Model hyper-parameter selection aims to find the parameters with the greatest generalization accuracy for a given data set by comparing the accuracy for different combinations of hyper-parameters. A few machine learning packages implement semi-automated model hyper-parameter selection. The Random Forest (RF) module of R monotonously increases the number of active variables until the out-of-bag (OOB) error no longer decreases. The libSVM  authors recommend a grid search to find the C and γ parameters with the best cross validation (CV) accuracy, while the grid search in the OpenCV  SVM implementation can optimize the C, γ, p, nu, coef f and degree parameters.
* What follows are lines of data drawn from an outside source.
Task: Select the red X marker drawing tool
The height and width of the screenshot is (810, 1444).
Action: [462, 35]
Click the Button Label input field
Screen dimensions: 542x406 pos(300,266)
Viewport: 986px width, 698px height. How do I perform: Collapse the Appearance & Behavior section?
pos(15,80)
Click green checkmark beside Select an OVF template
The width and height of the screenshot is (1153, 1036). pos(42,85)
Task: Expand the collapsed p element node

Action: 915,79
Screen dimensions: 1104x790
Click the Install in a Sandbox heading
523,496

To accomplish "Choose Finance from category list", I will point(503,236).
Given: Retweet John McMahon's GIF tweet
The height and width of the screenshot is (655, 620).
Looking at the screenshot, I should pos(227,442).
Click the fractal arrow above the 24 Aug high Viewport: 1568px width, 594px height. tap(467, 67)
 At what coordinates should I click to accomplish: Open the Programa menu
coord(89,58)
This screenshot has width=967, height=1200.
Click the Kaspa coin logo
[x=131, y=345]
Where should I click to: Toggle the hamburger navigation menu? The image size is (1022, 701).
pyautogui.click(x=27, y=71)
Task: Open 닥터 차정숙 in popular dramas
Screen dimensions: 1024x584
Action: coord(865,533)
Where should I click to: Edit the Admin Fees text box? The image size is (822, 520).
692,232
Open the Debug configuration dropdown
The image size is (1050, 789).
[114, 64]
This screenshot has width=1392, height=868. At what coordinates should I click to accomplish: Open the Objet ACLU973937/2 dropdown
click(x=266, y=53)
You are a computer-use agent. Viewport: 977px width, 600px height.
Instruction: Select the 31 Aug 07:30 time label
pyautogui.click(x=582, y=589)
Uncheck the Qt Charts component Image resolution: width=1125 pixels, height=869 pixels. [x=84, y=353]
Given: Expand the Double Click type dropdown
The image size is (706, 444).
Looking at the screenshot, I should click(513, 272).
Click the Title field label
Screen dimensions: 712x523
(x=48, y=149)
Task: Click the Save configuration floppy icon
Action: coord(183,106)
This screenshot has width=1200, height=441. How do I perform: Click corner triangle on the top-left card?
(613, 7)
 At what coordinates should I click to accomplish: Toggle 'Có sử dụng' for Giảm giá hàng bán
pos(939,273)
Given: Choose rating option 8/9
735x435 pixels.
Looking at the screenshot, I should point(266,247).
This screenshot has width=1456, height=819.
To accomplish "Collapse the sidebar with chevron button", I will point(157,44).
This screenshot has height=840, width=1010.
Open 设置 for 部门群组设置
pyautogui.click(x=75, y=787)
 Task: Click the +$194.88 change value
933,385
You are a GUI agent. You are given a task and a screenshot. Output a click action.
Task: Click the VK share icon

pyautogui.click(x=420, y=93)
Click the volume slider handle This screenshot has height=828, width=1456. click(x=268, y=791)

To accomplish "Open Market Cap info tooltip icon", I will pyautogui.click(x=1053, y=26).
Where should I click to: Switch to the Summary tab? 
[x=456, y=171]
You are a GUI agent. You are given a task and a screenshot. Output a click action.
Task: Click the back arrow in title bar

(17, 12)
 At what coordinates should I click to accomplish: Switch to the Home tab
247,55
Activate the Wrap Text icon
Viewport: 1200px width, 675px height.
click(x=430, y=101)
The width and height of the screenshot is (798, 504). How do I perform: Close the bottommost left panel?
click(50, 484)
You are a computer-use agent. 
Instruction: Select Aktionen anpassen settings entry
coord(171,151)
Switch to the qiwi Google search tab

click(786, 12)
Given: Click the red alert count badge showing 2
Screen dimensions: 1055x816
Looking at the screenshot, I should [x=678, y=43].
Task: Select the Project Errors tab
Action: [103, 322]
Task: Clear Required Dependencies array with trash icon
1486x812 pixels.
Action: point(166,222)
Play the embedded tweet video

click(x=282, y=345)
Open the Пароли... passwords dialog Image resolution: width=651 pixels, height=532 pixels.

Weka offers the possibility to calculate the CV accuracy varying a single parameter within a user defined interval. In addition, Weka implements a grid search restricted to two model parameters.
Despite the diversity of available machine learning packages, there is no package fulfilling all of the requirements on an Open Source state-of-the-art QSAR modeling platform. Such a system needs to include all tools necessary within a work flow encompassing database communication, data preprocessing, descriptor calculation and selection, model building and validation. It should be possible to build flexible machine learning applications in a graphical programming environment, as well as in a scripting mode. Because data sets often contain tens of thousands of compounds and the size of available data sets is expected to grow rapidly, the machine learning algorithms need to be highly numerically efficient. To exhaust the statistical aspects of model development, multiple and complementary machine learning algorithms should be made available. Complex modeling algorithms need to be customized for non-expert users and model hyper-parameters selected in an automated work flow to increase accuracy and efficiency in the model development process. Finally, the system should make it easy to develop models compliant with the OECD principals for validation of QSAR models.
AZOrange is a general Open Source platform for machine learning, however developed to meet the increasing demand for ADMET models in drug discovery in particular. AZOrange customizes several high performance state-of-the-art machine learning algorithms. The automated and generalized model hyper-parameter selection is a unique feature of AZOrange. The customization and the automated model hyper-parameter selection provide the tools necessary for automated model development, batch generation of models and the assessment of multiple model hypothesis. In addition, a graphical programming environment makes development of flexible high performance machine learning applications possible without scripting requirements.